Israeli actress, model and presenter

Miri Bohadana (מירי בוהדנה; born October 12, 1977) is an Israeli actress, model, TV host and beauty pageant titleholder who was crowned Miss Israel 1995.

==Biography==
Miriam (Miri) Bohadana was born in Beersheba, Israel, to Moroccan-Jewish parents and raised in the town of Sderot. On May 8, 2007, Bohadana delivered her firstborn son, Ben, and girl, Esti. In 2011 she became pregnant again.

==Modeling career==
She took part in the "Miss Beer Sheva" contest at age 15. Two years later, in 1995, Bohadana was chosen first runner up in the Miss Israel contest. She proceeded to the Miss World 1995 contest in South Africa, in which she was elected third runner up.

Bohadana resumed her modeling career in fashion shows, catalogues and commercials in Israel and abroad. Among other things, she worked for Pierre Cardin and Ferrero Rocher. She led the campaign of the "TNT" fashion company.
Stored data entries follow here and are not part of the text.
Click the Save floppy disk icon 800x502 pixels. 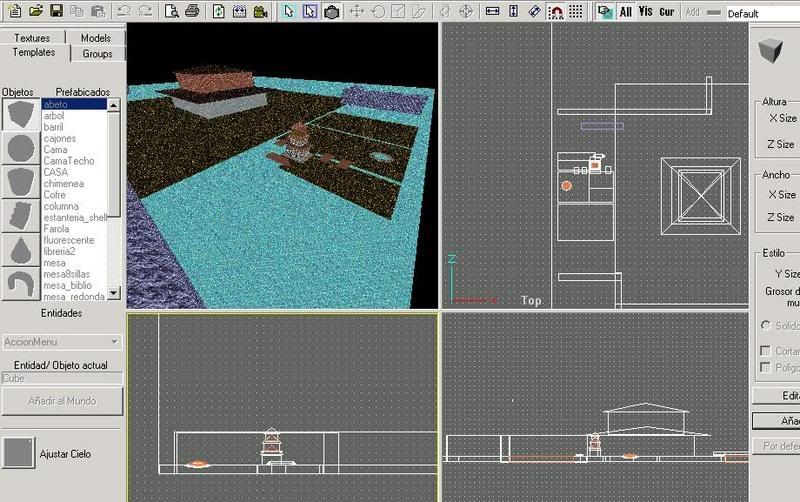tap(56, 12)
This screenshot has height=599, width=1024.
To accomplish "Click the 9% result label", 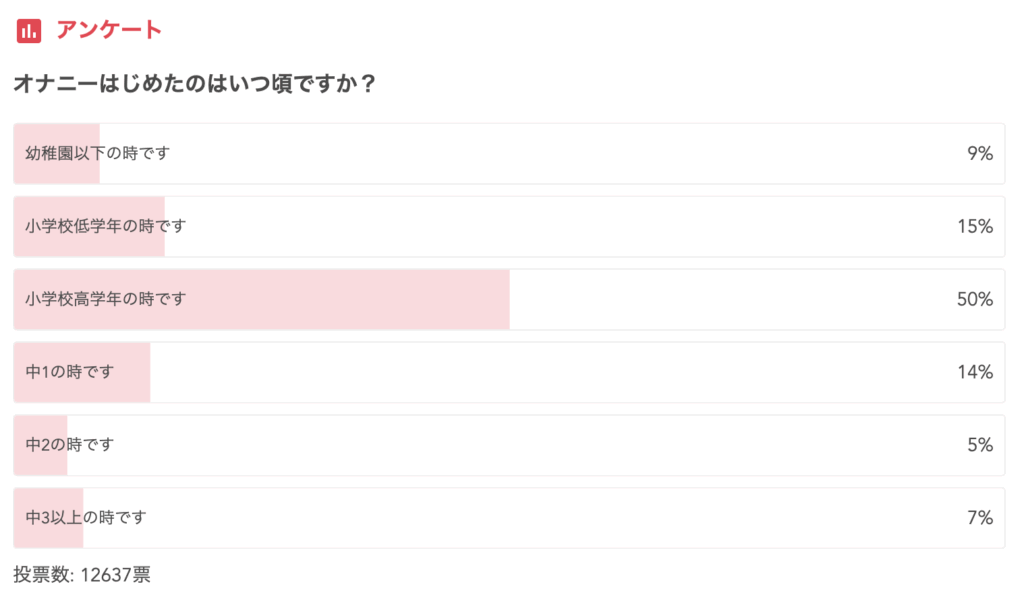I will click(x=979, y=153).
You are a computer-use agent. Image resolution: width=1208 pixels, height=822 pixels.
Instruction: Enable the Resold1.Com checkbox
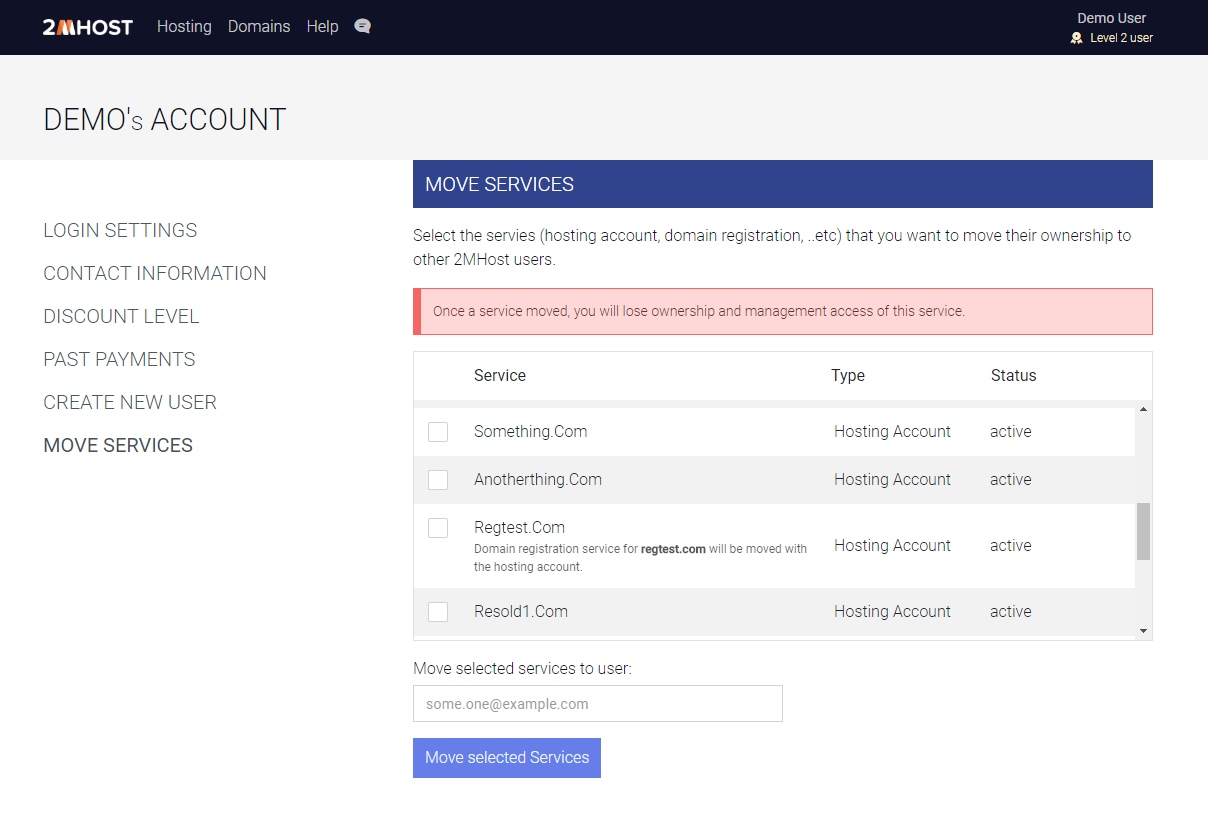pyautogui.click(x=438, y=612)
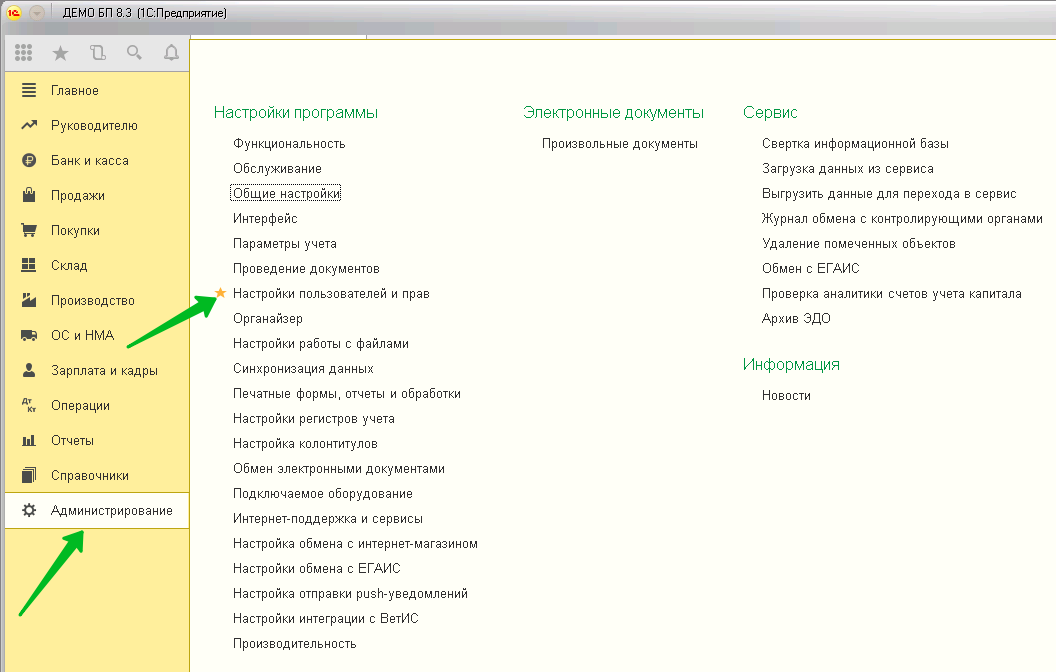Go to the Зарплата и кадры section

pos(104,371)
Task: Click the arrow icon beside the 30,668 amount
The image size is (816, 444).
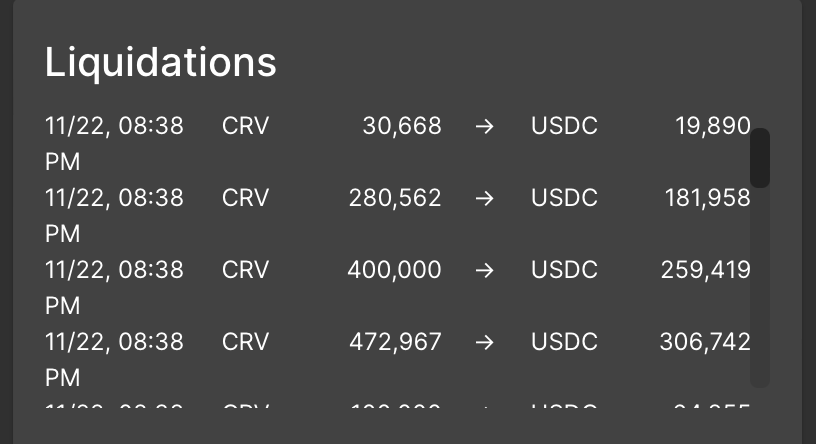Action: (484, 126)
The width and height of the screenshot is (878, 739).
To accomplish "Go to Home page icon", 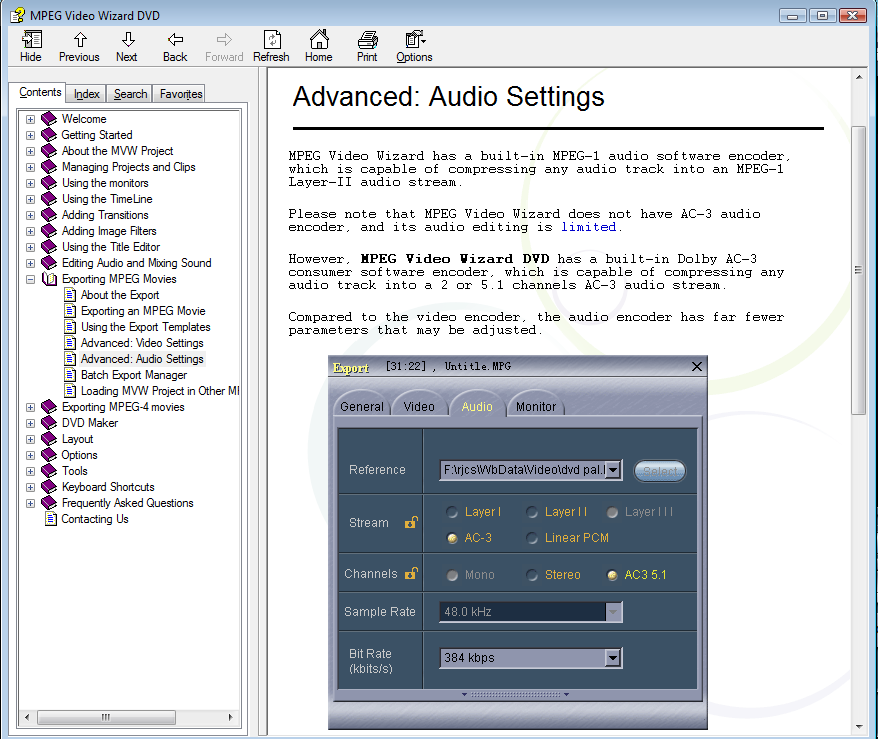I will [x=319, y=46].
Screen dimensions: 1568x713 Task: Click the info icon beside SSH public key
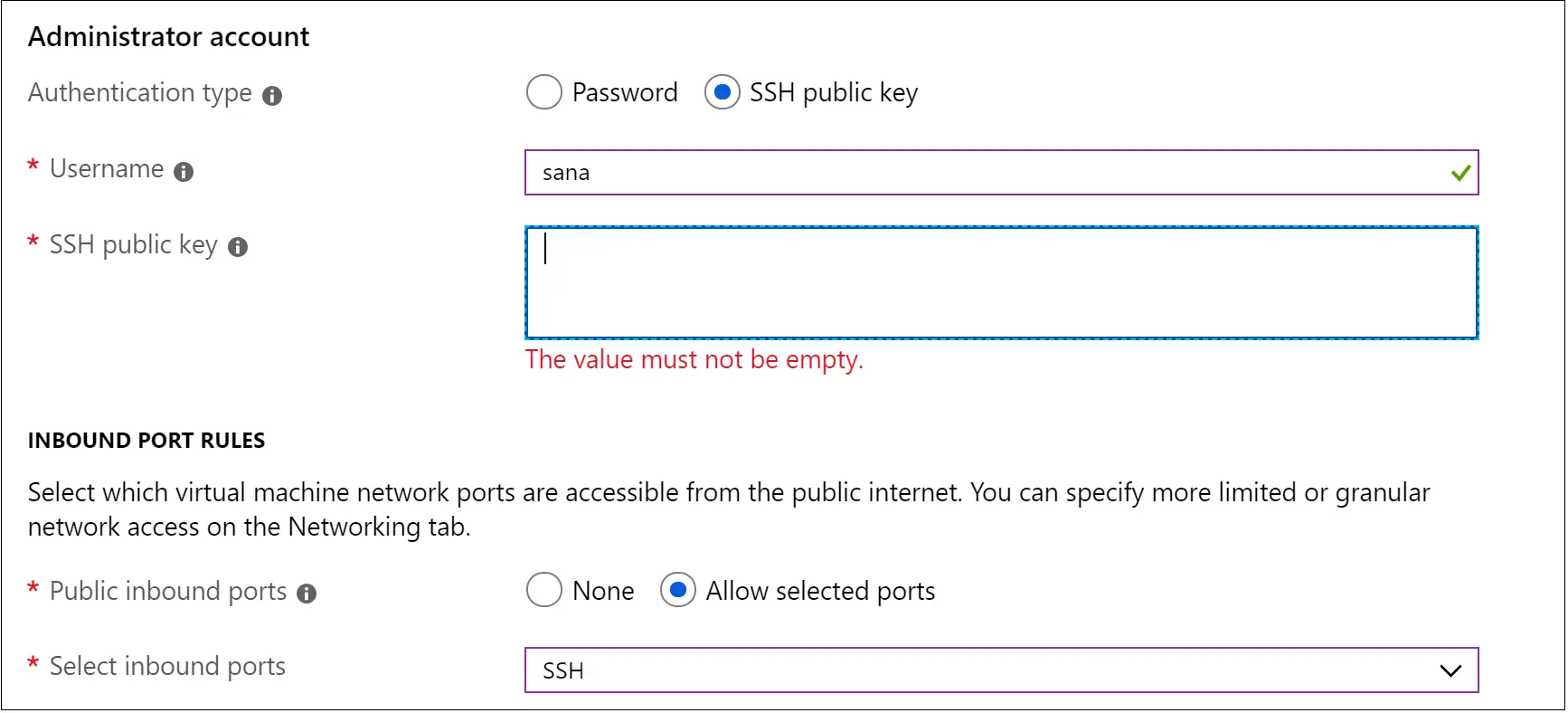pos(237,246)
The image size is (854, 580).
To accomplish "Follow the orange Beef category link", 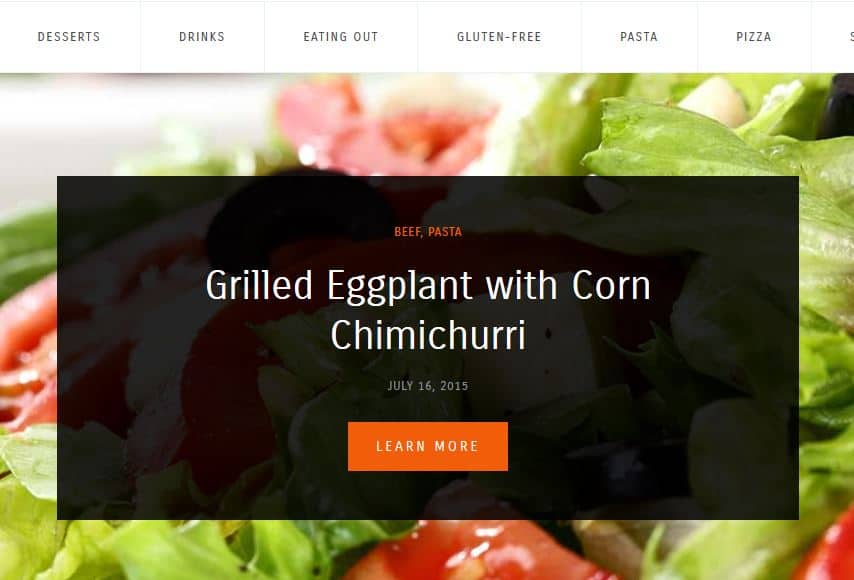I will 407,231.
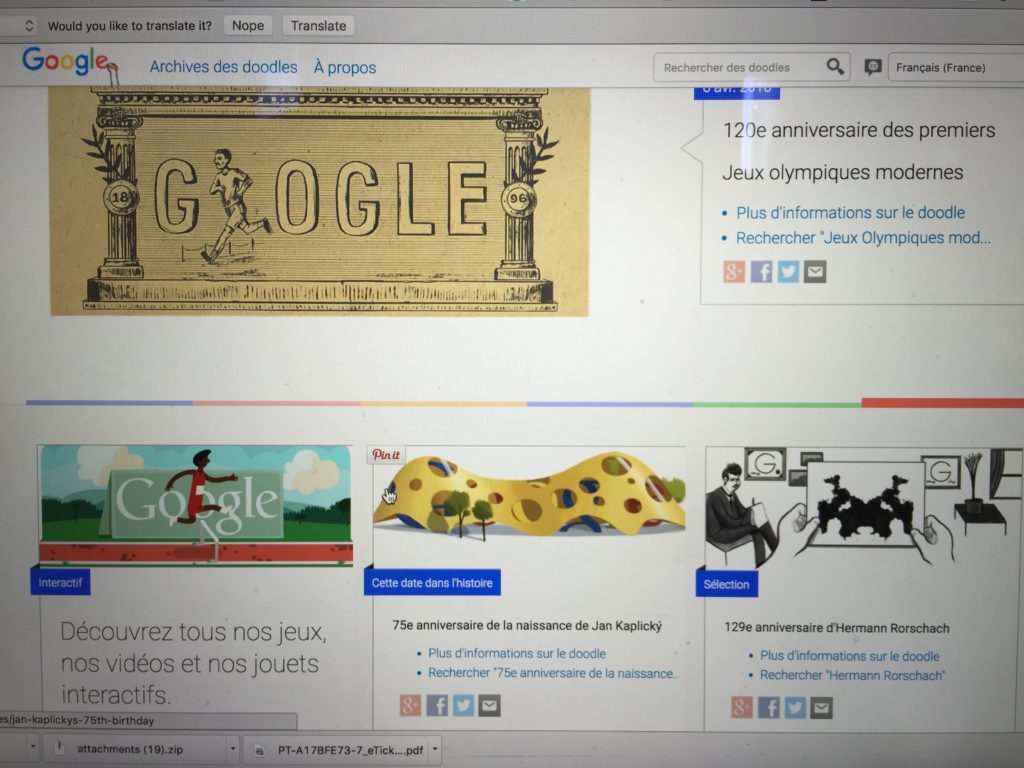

==Film and television career==
Her first filmography experience was in the movie "Eskimo Limon 2000", which was also her first topless performance on film (she admitted of having breast implants). Since then Bohadana has presented and participated in many TV shows. In April 2003 she presented a show called "Good Girls" with fellow model and friend Ilanit Levy.

During 2006, Bohadana co-starred with Meir Suissa in an Israeli television mockumentary series about his life. In the show, as well as in real life, she was his co-star in a theater play. In the show, it made them close friends. The show was called "Karov L'Vadai" (English: "Almost Certainly") and aired on Channel 10.